Aim of the exercise –
In full and without alteration, print the entries that follow.

Given entries –

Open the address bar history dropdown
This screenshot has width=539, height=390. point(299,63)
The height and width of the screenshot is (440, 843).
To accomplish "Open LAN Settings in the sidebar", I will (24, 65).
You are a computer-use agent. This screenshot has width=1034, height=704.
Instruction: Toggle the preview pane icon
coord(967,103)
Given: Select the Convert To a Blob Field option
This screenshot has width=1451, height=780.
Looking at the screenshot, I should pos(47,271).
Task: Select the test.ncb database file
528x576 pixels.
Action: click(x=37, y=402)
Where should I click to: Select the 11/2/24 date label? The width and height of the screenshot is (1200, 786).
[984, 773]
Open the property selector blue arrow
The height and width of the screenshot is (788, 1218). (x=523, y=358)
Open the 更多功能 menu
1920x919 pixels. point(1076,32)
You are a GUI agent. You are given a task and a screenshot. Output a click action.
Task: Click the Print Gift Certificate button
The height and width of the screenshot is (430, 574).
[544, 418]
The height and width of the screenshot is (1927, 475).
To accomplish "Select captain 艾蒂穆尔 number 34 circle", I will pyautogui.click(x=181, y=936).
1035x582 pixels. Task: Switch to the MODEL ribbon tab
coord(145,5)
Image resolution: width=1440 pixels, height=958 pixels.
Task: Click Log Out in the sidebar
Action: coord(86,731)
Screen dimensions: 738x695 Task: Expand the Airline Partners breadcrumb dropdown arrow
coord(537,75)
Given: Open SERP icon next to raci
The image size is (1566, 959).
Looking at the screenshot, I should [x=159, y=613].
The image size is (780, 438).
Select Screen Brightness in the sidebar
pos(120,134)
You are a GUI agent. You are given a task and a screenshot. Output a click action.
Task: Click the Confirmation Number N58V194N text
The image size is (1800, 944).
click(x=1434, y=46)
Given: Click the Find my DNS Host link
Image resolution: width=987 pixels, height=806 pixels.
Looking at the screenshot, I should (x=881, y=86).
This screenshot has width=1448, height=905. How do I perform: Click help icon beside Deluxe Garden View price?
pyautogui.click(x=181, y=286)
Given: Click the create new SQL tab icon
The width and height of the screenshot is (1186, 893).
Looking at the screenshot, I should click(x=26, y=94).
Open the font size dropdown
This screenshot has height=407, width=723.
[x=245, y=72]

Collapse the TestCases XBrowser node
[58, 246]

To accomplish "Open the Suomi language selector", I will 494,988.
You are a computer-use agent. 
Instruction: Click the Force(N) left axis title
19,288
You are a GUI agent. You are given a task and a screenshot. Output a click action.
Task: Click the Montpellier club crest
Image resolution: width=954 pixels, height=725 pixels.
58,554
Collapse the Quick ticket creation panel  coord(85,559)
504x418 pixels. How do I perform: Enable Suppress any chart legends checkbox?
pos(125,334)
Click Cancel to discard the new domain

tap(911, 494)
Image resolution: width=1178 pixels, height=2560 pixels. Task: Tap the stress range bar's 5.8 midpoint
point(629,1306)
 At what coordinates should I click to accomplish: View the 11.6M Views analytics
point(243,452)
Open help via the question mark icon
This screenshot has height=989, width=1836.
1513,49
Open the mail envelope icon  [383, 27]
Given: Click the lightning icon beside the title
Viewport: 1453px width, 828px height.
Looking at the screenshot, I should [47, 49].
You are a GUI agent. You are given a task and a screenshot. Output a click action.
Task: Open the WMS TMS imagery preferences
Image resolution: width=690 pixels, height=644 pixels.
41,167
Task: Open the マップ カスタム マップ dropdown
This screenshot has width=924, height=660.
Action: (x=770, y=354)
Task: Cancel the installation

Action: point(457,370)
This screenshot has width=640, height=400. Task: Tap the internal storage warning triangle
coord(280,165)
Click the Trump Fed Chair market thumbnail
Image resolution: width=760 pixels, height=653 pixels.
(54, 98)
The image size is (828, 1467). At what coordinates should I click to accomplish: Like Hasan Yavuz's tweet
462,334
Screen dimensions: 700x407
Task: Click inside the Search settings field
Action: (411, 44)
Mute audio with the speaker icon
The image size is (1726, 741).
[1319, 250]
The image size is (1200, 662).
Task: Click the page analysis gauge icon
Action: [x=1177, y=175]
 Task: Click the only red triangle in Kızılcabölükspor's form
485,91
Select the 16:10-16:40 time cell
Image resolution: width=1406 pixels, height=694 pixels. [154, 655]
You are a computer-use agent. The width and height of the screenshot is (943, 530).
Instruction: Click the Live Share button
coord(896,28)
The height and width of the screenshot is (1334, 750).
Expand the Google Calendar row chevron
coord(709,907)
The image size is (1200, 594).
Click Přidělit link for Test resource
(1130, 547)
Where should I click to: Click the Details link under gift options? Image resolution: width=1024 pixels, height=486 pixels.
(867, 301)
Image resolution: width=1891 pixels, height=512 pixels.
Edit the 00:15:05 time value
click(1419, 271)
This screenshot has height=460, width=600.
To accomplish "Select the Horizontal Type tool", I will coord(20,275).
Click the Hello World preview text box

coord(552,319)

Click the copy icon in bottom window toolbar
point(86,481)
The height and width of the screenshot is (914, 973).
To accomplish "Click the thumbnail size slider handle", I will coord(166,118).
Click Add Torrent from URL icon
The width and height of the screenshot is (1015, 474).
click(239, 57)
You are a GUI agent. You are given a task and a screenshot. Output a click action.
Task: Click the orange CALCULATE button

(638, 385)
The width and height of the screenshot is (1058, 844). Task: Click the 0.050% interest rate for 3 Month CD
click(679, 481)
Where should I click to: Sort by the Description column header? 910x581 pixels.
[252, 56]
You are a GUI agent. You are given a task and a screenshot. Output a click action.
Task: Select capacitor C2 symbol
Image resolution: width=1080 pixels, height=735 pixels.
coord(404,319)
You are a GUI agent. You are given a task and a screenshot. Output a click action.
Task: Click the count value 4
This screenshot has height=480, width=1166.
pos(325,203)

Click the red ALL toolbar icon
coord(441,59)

Written answer –
Open the address bar history dropdown
This screenshot has width=539, height=390. point(299,63)
The height and width of the screenshot is (440, 843).
To accomplish "Open LAN Settings in the sidebar", I will (24, 65).
You are a computer-use agent. This screenshot has width=1034, height=704.
Instruction: Toggle the preview pane icon
coord(967,103)
Given: Select the Convert To a Blob Field option
This screenshot has width=1451, height=780.
Looking at the screenshot, I should pos(47,271).
Task: Select the test.ncb database file
528x576 pixels.
Action: click(x=37, y=402)
Where should I click to: Select the 11/2/24 date label? The width and height of the screenshot is (1200, 786).
[984, 773]
Open the property selector blue arrow
The height and width of the screenshot is (788, 1218). (x=523, y=358)
Open the 更多功能 menu
1920x919 pixels. point(1076,32)
You are a GUI agent. You are given a task and a screenshot. Output a click action.
Task: Click the Print Gift Certificate button
The height and width of the screenshot is (430, 574).
[544, 418]
The height and width of the screenshot is (1927, 475).
To accomplish "Select captain 艾蒂穆尔 number 34 circle", I will pyautogui.click(x=181, y=936).
1035x582 pixels. Task: Switch to the MODEL ribbon tab
coord(145,5)
Image resolution: width=1440 pixels, height=958 pixels.
Task: Click Log Out in the sidebar
Action: coord(86,731)
Screen dimensions: 738x695 Task: Expand the Airline Partners breadcrumb dropdown arrow
coord(537,75)
Given: Open SERP icon next to raci
The image size is (1566, 959).
Looking at the screenshot, I should [x=159, y=613].
The image size is (780, 438).
Select Screen Brightness in the sidebar
pos(120,134)
You are a GUI agent. You are given a task and a screenshot. Output a click action.
Task: Click the Confirmation Number N58V194N text
The image size is (1800, 944).
click(x=1434, y=46)
Given: Click the Find my DNS Host link
Image resolution: width=987 pixels, height=806 pixels.
Looking at the screenshot, I should (x=881, y=86).
This screenshot has width=1448, height=905. How do I perform: Click help icon beside Deluxe Garden View price?
pyautogui.click(x=181, y=286)
Given: Click the create new SQL tab icon
The width and height of the screenshot is (1186, 893).
Looking at the screenshot, I should click(x=26, y=94).
Open the font size dropdown
This screenshot has height=407, width=723.
[x=245, y=72]

Collapse the TestCases XBrowser node
[58, 246]

To accomplish "Open the Suomi language selector", I will 494,988.
You are a computer-use agent. 
Instruction: Click the Force(N) left axis title
19,288
You are a GUI agent. You are given a task and a screenshot. Output a click action.
Task: Click the Montpellier club crest
Image resolution: width=954 pixels, height=725 pixels.
58,554
Collapse the Quick ticket creation panel  coord(85,559)
504x418 pixels. How do I perform: Enable Suppress any chart legends checkbox?
pos(125,334)
Click Cancel to discard the new domain

tap(911, 494)
Image resolution: width=1178 pixels, height=2560 pixels. Task: Tap the stress range bar's 5.8 midpoint
point(629,1306)
 At what coordinates should I click to accomplish: View the 11.6M Views analytics
point(243,452)
Open help via the question mark icon
This screenshot has height=989, width=1836.
1513,49
Open the mail envelope icon  [383, 27]
Given: Click the lightning icon beside the title
Viewport: 1453px width, 828px height.
Looking at the screenshot, I should [47, 49].
You are a GUI agent. You are given a task and a screenshot. Output a click action.
Task: Open the WMS TMS imagery preferences
Image resolution: width=690 pixels, height=644 pixels.
41,167
Task: Open the マップ カスタム マップ dropdown
This screenshot has width=924, height=660.
Action: (x=770, y=354)
Task: Cancel the installation

Action: point(457,370)
This screenshot has width=640, height=400. Task: Tap the internal storage warning triangle
coord(280,165)
Click the Trump Fed Chair market thumbnail
Image resolution: width=760 pixels, height=653 pixels.
(54, 98)
The image size is (828, 1467). At what coordinates should I click to accomplish: Like Hasan Yavuz's tweet
462,334
Screen dimensions: 700x407
Task: Click inside the Search settings field
Action: (411, 44)
Mute audio with the speaker icon
The image size is (1726, 741).
[1319, 250]
The image size is (1200, 662).
Task: Click the page analysis gauge icon
Action: [x=1177, y=175]
 Task: Click the only red triangle in Kızılcabölükspor's form
485,91
Select the 16:10-16:40 time cell
Image resolution: width=1406 pixels, height=694 pixels. [154, 655]
You are a computer-use agent. The width and height of the screenshot is (943, 530).
Instruction: Click the Live Share button
coord(896,28)
The height and width of the screenshot is (1334, 750).
Expand the Google Calendar row chevron
coord(709,907)
The image size is (1200, 594).
Click Přidělit link for Test resource
(1130, 547)
Where should I click to: Click the Details link under gift options? Image resolution: width=1024 pixels, height=486 pixels.
(867, 301)
Image resolution: width=1891 pixels, height=512 pixels.
Edit the 00:15:05 time value
click(1419, 271)
This screenshot has height=460, width=600.
To accomplish "Select the Horizontal Type tool", I will coord(20,275).
Click the Hello World preview text box

coord(552,319)

Click the copy icon in bottom window toolbar
point(86,481)
The height and width of the screenshot is (914, 973).
To accomplish "Click the thumbnail size slider handle", I will coord(166,118).
Click Add Torrent from URL icon
The width and height of the screenshot is (1015, 474).
click(239, 57)
You are a GUI agent. You are given a task and a screenshot. Output a click action.
Task: Click the orange CALCULATE button

(638, 385)
The width and height of the screenshot is (1058, 844). Task: Click the 0.050% interest rate for 3 Month CD
click(679, 481)
Where should I click to: Sort by the Description column header? 910x581 pixels.
[252, 56]
You are a GUI agent. You are given a task and a screenshot. Output a click action.
Task: Select capacitor C2 symbol
Image resolution: width=1080 pixels, height=735 pixels.
coord(404,319)
You are a GUI agent. You are given a task and a screenshot. Output a click action.
Task: Click the count value 4
This screenshot has height=480, width=1166.
pos(325,203)

Click the red ALL toolbar icon
coord(441,59)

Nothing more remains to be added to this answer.